The reported error rate for Medicare Fee-for-Service in fiscal year 2015 was 12.09%, well above the compliance threshold of 10%, a new government report finds.

The Office of the Inspector General report specifically called out skilled nursing facility claims last week, noting the improper payment rate increased 4.1%.

“We recommend that HHS focus on the root causes for the improper error rate percentage and evaluate critical and feasible action steps to decrease the improper error rate percentage below 10%,” the OIG recommended in “Department of Health and Human Services Met Many Requirements of the Improper Payments Information Act of 2002 But Did Not Fully Comply for Fiscal Year 2015.”

The focus on a long-standing 10% threshold for improper payments shouldn’t have caught anyone by surprise, commented Kristin Walter, spokeswoman for the Council for Medicare Integrity.

“No one really talks about it. Now since the report is out it opens the opportunity to set this 10% threshold, which is reasonable,” she said. “The reality is not good and not acceptable.”

Despite provider concerns over Recovery Audit Contractors looking at too many claims, Walter said the Centers for Medicare & Medicaid Services recently changed the rule for document request to 0.5%.

“We’re not even scratching the surface,” she said.

Where providers are having the most problems is accuracy, she said. That was noted in the OIG report, which said HHS found the primary causes of improper payments were insufficient documentation and medical necessity errors.

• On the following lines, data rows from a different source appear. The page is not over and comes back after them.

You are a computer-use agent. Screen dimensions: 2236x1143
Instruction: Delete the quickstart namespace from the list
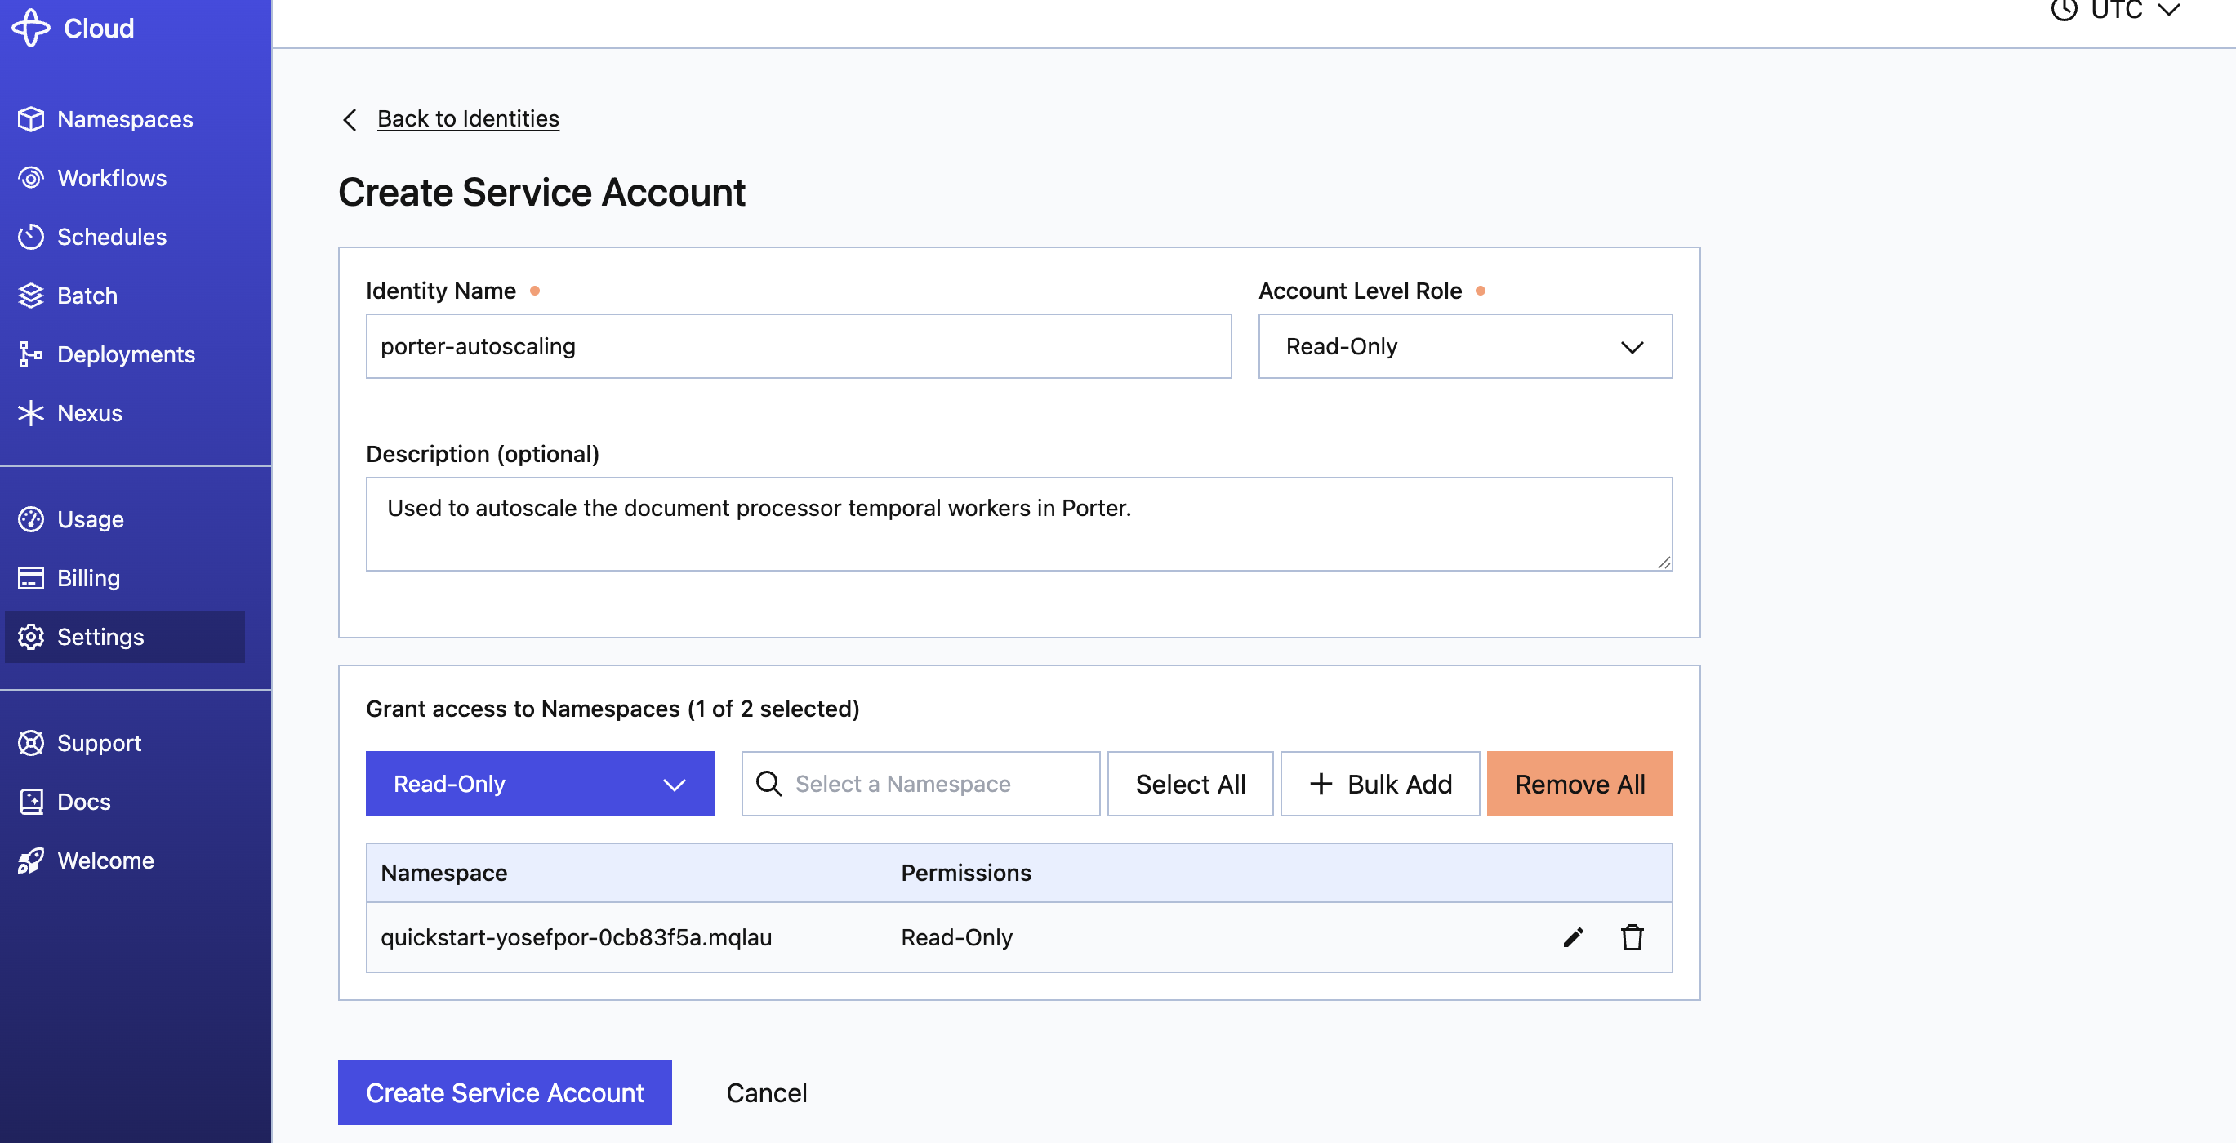click(1632, 938)
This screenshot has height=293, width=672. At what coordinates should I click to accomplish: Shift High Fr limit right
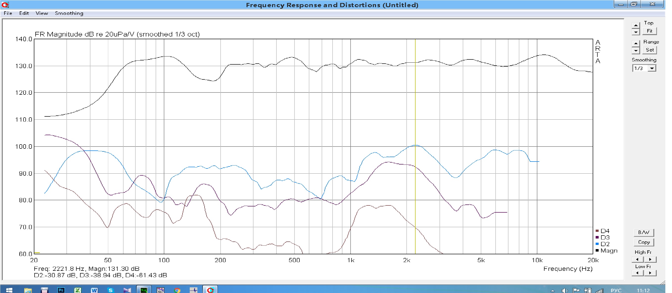point(650,259)
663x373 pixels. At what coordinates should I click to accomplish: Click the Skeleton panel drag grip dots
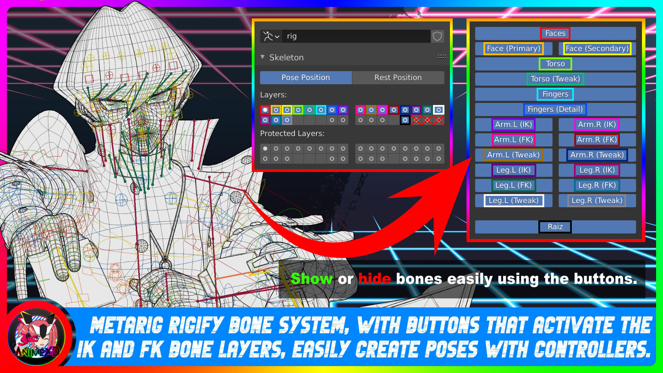442,57
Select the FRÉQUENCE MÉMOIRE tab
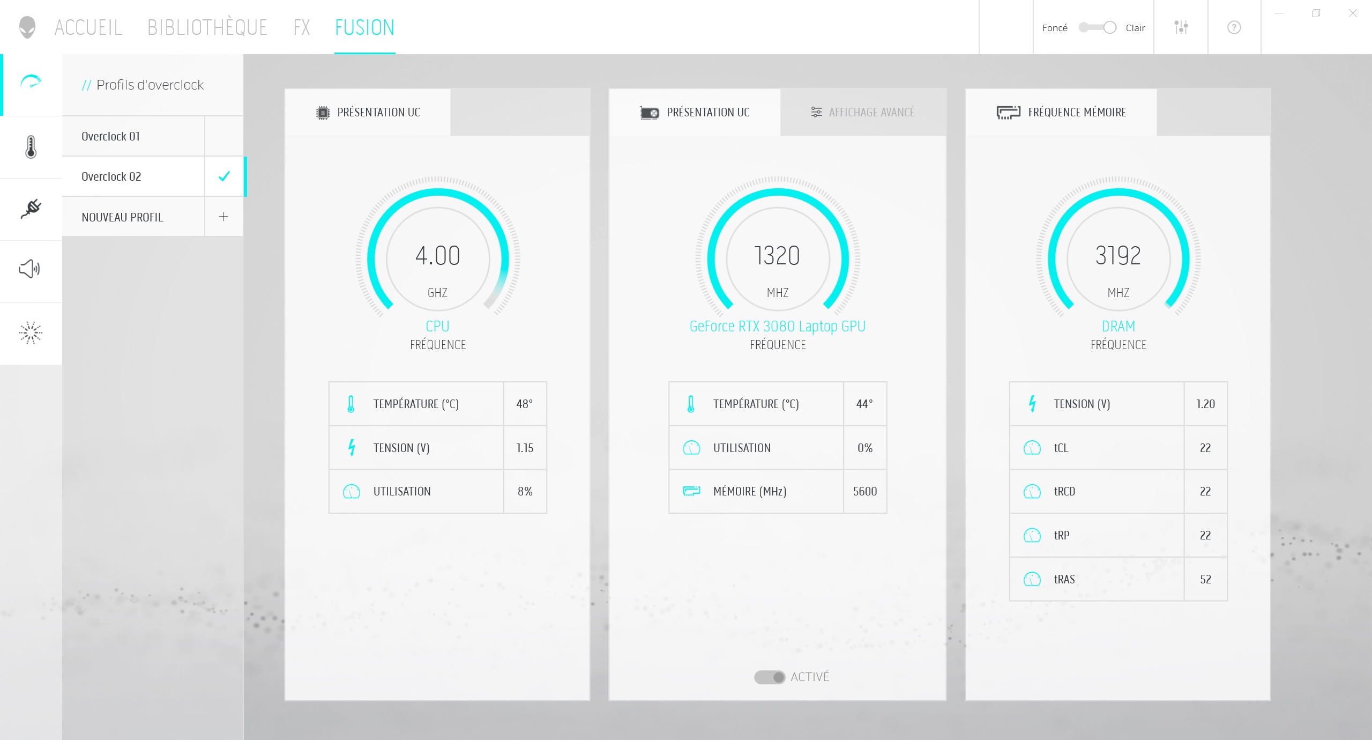The image size is (1372, 740). point(1061,112)
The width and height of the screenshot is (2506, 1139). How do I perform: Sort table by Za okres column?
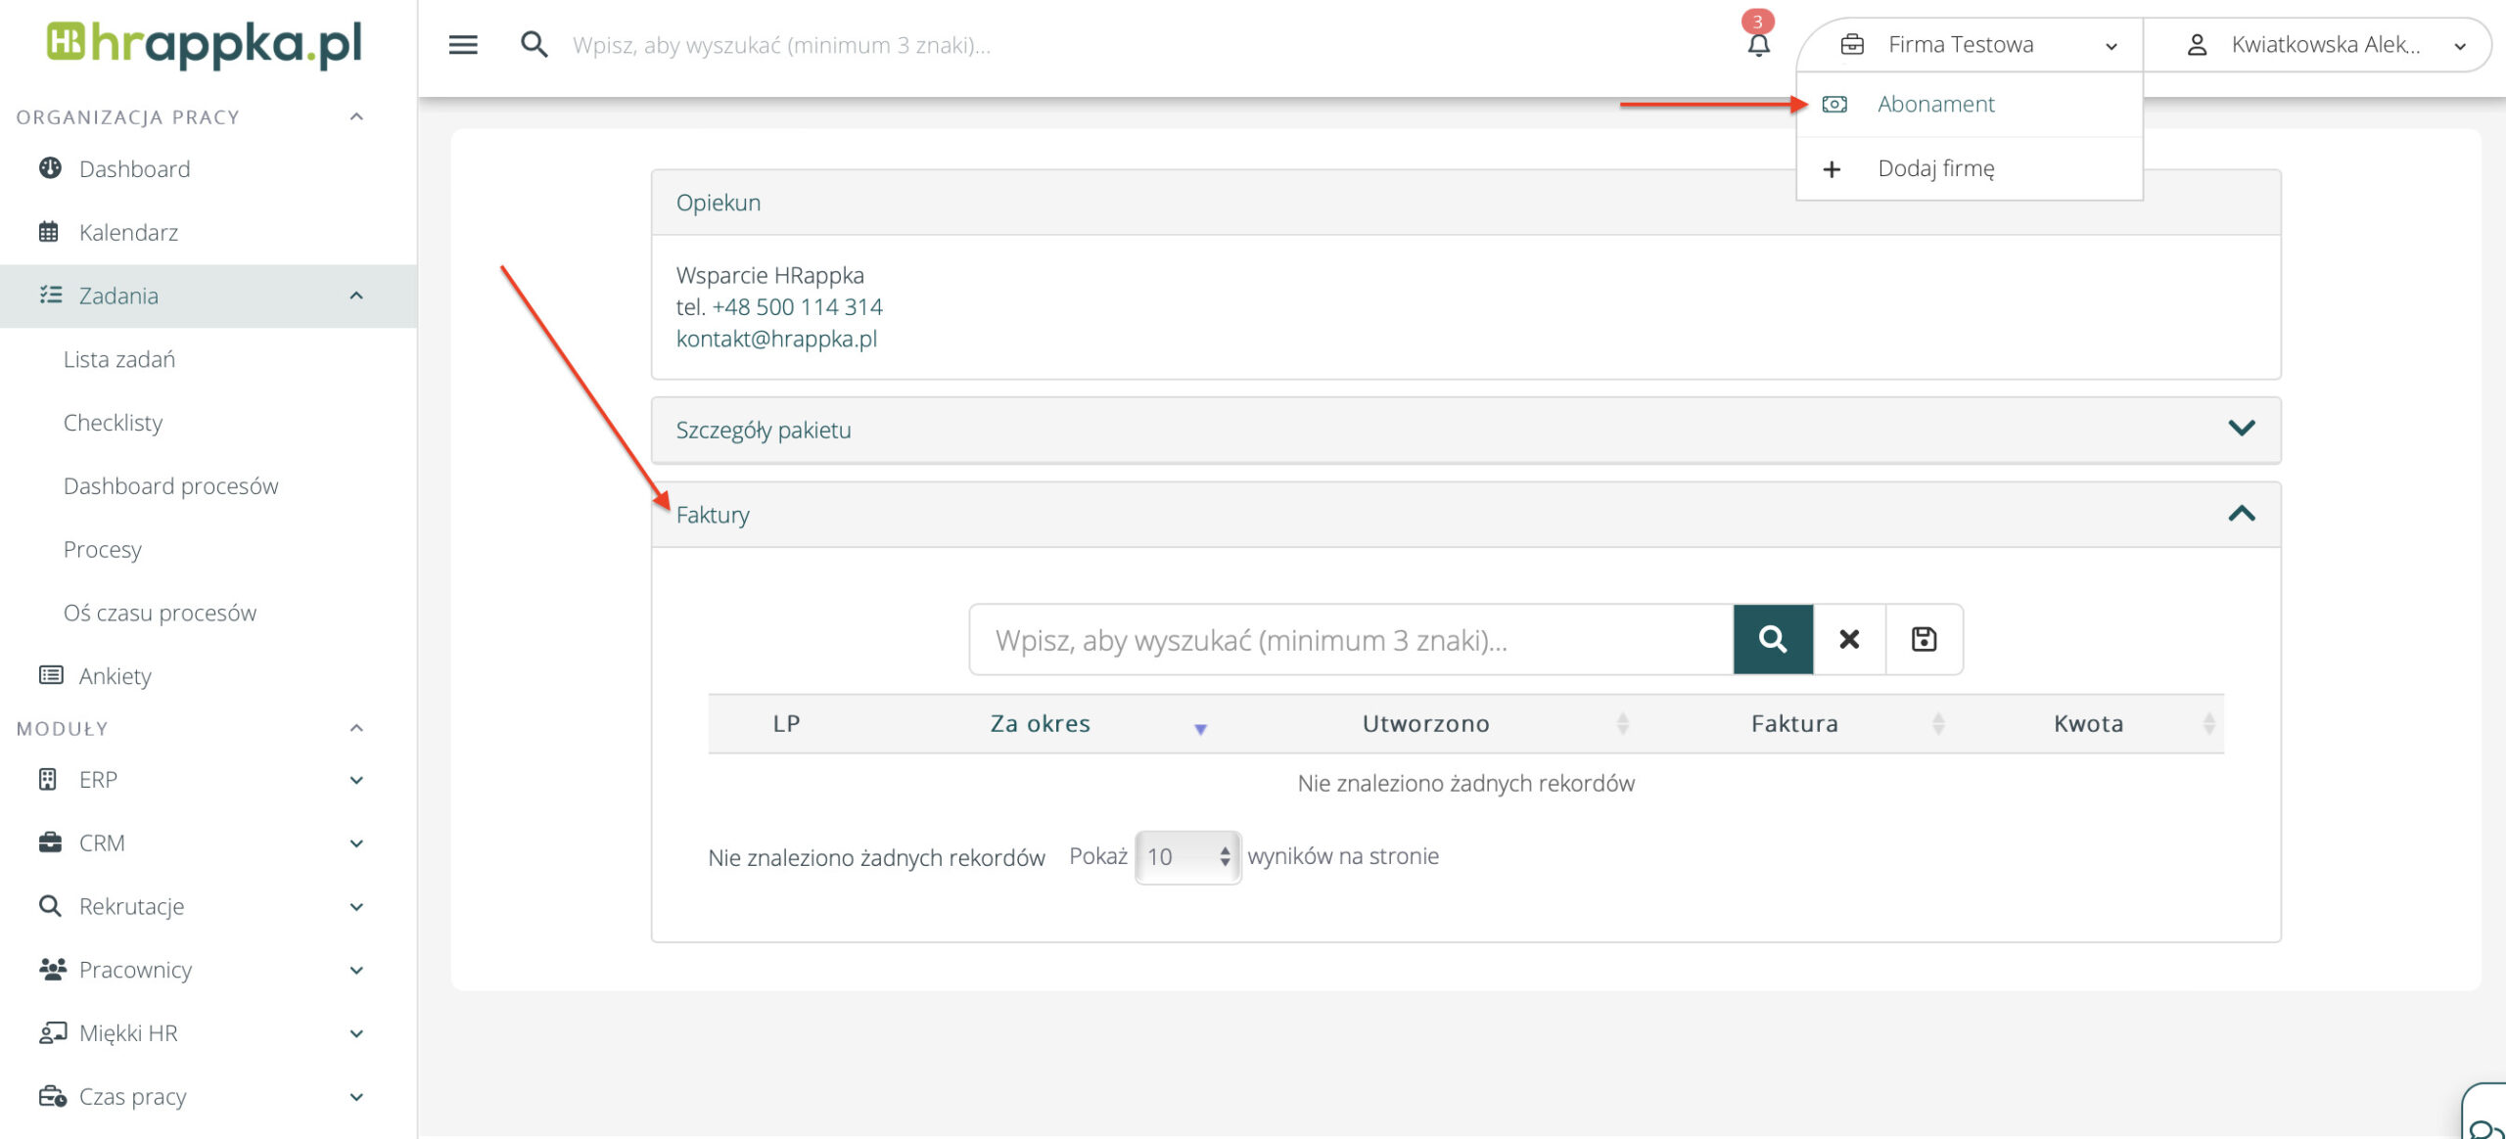1040,724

“It’s basically things like coding errors: I did this work and I submitted the wrong code,” Walter said. “We’re not talking about fraud; we’re talking about waste and mistakes.”

When providers put steps in place to reduce billing mistakes, it puts them in a category of a low error billing rate, and the provider “will reap the benefits of fewer audits,” she said.

The OIG report also noted that HHS did not perform risk assessments of employee pay and charge card payments, and in addition criticized the lack of RAC activity for Medicare Advantage.